Multichannel CRNN for Speaker Counting: an Analysis of Performance
This work provides an incremental analysis for researchers developing speaker counting systems, particularly those using CRNN architectures, by identifying factors influencing prediction accuracy.
This paper analyzes a previously developed multichannel convolutional recurrent neural network (CRNN) for speaker counting, which estimates the number of simultaneous speakers in an audio recording at a short-term frame resolution. The authors empirically demonstrate that for a given frame, there is an optimal position in the input sequence for best prediction accuracy, and link this optimal position to the input sequence length and convolutional filter size.

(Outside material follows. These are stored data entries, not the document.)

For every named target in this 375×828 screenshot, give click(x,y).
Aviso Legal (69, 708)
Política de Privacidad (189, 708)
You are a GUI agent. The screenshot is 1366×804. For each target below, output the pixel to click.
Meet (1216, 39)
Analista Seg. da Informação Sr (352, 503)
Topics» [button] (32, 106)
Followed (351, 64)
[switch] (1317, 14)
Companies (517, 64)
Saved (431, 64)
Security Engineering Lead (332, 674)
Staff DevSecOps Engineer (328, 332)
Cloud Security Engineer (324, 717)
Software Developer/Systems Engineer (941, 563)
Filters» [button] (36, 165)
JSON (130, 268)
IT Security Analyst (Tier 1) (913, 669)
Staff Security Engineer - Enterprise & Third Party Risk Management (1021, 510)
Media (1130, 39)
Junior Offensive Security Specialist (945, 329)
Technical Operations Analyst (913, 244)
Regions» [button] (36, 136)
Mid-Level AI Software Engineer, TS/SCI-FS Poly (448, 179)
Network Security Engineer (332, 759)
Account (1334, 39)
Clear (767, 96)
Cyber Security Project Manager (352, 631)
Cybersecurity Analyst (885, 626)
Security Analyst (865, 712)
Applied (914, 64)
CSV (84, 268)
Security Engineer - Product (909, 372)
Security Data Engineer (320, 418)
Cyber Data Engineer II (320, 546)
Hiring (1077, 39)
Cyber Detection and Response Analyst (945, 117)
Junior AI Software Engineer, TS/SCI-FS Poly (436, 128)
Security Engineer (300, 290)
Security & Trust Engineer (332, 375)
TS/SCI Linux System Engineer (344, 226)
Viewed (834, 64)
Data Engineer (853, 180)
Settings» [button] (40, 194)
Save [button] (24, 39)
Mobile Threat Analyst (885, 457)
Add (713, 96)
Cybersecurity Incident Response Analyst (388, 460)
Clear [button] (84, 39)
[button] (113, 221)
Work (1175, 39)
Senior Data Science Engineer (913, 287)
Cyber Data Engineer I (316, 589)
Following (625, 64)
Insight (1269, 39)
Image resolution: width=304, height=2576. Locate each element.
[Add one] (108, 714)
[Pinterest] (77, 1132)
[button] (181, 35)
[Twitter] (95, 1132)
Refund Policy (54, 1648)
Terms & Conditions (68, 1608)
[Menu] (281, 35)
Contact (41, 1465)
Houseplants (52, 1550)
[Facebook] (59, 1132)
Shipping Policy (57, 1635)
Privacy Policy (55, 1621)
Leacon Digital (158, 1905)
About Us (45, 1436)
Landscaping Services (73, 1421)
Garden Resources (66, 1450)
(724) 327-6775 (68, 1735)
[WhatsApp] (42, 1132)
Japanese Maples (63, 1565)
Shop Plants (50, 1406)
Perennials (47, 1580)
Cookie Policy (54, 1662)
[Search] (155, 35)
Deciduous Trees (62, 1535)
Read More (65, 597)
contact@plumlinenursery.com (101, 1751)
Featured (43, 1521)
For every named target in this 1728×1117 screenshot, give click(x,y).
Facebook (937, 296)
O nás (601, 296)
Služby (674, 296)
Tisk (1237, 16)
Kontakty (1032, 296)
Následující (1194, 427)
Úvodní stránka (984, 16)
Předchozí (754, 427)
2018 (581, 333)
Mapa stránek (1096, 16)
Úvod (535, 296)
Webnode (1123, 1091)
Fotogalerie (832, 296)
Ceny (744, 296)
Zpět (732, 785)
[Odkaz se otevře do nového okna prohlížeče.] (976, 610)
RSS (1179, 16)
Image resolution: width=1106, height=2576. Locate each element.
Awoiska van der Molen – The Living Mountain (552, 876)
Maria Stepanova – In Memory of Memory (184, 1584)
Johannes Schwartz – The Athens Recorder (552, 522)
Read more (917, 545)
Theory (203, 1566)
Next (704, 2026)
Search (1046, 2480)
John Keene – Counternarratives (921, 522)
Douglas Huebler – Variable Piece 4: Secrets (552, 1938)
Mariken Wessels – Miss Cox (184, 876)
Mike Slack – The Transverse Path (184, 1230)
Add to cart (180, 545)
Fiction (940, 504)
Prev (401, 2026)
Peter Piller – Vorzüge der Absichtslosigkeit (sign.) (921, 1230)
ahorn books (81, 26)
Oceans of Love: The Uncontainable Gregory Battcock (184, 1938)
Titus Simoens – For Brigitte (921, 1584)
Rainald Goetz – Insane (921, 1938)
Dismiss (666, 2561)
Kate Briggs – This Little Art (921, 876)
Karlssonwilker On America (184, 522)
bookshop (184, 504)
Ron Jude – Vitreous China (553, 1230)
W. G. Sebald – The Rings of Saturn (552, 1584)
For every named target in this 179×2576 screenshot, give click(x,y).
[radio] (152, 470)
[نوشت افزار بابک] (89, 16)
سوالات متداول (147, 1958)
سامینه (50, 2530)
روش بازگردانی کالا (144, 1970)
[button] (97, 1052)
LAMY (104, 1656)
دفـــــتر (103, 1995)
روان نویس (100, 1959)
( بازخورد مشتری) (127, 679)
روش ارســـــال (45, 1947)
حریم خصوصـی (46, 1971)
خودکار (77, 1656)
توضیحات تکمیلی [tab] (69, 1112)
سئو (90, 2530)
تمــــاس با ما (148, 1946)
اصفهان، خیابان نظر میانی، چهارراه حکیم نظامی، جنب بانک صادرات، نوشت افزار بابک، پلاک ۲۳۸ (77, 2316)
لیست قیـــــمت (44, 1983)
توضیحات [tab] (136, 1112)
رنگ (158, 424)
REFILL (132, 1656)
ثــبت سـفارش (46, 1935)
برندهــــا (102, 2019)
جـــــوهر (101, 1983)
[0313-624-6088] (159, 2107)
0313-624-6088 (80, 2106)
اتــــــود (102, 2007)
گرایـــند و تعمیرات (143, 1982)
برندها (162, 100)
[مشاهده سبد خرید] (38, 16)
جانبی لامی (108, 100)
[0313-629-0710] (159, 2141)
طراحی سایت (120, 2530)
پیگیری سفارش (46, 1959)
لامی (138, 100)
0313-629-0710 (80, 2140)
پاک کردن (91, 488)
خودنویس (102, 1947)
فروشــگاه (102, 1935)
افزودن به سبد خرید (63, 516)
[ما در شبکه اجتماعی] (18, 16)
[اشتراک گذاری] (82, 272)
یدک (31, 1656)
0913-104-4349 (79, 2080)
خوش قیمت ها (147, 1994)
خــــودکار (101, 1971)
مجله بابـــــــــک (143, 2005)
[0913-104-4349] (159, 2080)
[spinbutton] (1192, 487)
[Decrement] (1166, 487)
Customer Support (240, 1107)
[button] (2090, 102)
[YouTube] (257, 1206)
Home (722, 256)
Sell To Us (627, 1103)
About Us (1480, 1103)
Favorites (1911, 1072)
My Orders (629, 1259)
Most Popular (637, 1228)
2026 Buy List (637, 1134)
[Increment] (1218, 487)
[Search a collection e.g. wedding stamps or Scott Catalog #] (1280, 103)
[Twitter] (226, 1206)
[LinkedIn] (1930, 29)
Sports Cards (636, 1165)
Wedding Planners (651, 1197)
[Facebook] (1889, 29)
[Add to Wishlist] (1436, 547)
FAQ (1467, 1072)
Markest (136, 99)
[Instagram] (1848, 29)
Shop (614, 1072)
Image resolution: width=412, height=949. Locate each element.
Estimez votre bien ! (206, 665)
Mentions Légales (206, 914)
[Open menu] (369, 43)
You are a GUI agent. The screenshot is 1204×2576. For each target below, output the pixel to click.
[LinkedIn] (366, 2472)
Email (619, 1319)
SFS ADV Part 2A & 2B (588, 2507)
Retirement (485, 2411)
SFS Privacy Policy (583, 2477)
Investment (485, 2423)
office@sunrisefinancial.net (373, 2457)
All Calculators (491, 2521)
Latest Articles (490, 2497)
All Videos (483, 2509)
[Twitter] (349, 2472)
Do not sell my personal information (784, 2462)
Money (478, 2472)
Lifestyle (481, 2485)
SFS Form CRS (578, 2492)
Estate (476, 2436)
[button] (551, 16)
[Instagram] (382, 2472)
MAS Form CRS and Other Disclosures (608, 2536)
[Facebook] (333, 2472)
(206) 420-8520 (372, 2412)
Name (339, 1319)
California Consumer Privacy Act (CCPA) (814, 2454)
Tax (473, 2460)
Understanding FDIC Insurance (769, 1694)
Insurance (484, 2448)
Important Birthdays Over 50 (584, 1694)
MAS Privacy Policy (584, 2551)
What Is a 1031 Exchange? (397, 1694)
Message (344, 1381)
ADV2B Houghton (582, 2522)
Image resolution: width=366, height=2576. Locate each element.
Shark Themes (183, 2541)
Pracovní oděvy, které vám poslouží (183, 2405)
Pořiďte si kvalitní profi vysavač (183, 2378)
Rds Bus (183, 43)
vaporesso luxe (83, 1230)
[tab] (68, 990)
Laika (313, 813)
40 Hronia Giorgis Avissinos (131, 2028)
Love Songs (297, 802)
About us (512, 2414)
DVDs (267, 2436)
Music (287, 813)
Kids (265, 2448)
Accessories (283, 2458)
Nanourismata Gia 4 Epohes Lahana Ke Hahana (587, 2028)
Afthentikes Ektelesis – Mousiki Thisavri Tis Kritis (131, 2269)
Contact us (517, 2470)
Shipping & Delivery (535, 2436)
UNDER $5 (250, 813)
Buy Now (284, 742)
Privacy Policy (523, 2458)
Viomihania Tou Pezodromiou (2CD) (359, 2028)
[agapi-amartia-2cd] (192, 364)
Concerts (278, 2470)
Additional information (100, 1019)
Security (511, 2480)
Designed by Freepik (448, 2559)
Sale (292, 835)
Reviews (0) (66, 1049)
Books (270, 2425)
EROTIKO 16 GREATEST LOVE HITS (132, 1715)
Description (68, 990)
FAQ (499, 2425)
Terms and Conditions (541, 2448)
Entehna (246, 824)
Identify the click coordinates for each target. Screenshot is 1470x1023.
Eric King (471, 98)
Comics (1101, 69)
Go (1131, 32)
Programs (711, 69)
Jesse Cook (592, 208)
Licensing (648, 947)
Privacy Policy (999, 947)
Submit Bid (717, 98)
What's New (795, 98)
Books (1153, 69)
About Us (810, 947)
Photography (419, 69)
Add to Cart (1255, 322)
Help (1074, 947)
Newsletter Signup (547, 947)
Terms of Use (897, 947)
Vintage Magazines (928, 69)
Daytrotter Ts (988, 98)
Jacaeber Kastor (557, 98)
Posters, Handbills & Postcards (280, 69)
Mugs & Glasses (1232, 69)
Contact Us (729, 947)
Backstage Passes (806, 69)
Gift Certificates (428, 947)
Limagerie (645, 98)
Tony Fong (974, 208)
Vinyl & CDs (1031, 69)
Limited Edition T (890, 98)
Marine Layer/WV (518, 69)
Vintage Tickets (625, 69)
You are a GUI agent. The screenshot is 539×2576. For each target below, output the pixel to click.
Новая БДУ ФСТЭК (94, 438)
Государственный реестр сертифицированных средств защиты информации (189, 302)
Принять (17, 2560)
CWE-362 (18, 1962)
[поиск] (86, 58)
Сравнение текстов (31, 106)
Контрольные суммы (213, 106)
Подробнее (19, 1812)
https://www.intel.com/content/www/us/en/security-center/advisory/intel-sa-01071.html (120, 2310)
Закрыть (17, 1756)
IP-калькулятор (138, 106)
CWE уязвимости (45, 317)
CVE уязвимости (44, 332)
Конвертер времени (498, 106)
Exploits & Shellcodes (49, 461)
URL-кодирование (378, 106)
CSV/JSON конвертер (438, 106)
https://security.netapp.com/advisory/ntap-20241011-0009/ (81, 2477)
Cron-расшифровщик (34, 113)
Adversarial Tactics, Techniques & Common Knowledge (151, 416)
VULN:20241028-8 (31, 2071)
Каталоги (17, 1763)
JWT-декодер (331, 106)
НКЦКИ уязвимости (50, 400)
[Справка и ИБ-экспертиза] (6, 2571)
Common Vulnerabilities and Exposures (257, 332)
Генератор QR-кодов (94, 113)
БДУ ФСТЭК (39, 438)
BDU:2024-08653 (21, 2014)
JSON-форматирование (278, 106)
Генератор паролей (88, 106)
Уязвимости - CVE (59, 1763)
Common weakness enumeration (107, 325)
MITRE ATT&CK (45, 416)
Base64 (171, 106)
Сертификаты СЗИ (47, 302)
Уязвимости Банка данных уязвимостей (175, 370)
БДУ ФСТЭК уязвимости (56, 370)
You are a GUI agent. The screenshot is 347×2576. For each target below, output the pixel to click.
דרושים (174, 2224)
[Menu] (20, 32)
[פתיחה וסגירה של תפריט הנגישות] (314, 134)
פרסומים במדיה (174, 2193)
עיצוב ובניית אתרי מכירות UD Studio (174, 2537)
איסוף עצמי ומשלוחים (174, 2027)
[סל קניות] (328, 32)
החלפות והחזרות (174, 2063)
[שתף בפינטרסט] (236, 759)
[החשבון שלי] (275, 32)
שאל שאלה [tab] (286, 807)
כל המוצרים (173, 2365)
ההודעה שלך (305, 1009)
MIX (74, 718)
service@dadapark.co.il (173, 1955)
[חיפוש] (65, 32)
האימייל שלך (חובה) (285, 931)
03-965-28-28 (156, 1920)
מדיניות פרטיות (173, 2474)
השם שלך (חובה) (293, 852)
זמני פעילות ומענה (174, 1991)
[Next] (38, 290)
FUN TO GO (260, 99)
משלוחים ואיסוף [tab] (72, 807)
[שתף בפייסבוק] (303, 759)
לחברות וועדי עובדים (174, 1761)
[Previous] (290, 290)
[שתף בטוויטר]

Speaker counting is the task of estimating the number of people that are simultaneously speaking in an audio recording. For several audio processing tasks such as speaker diarization, separation, localization and tracking, knowing the number of speakers at each timestep is a prerequisite, or at least it can be a strong advantage, in addition to enabling a low latency processing. In a previous work, we addressed the speaker counting problem with a multichannel convolutional recurrent neural network which produces an estimation at a short-term frame resolution. In this work, we show that, for a given frame, there is an optimal position in the input sequence for best prediction accuracy. We empirically demonstrate the link between that optimal position, the length of the input sequence and the size of the convolutional filters.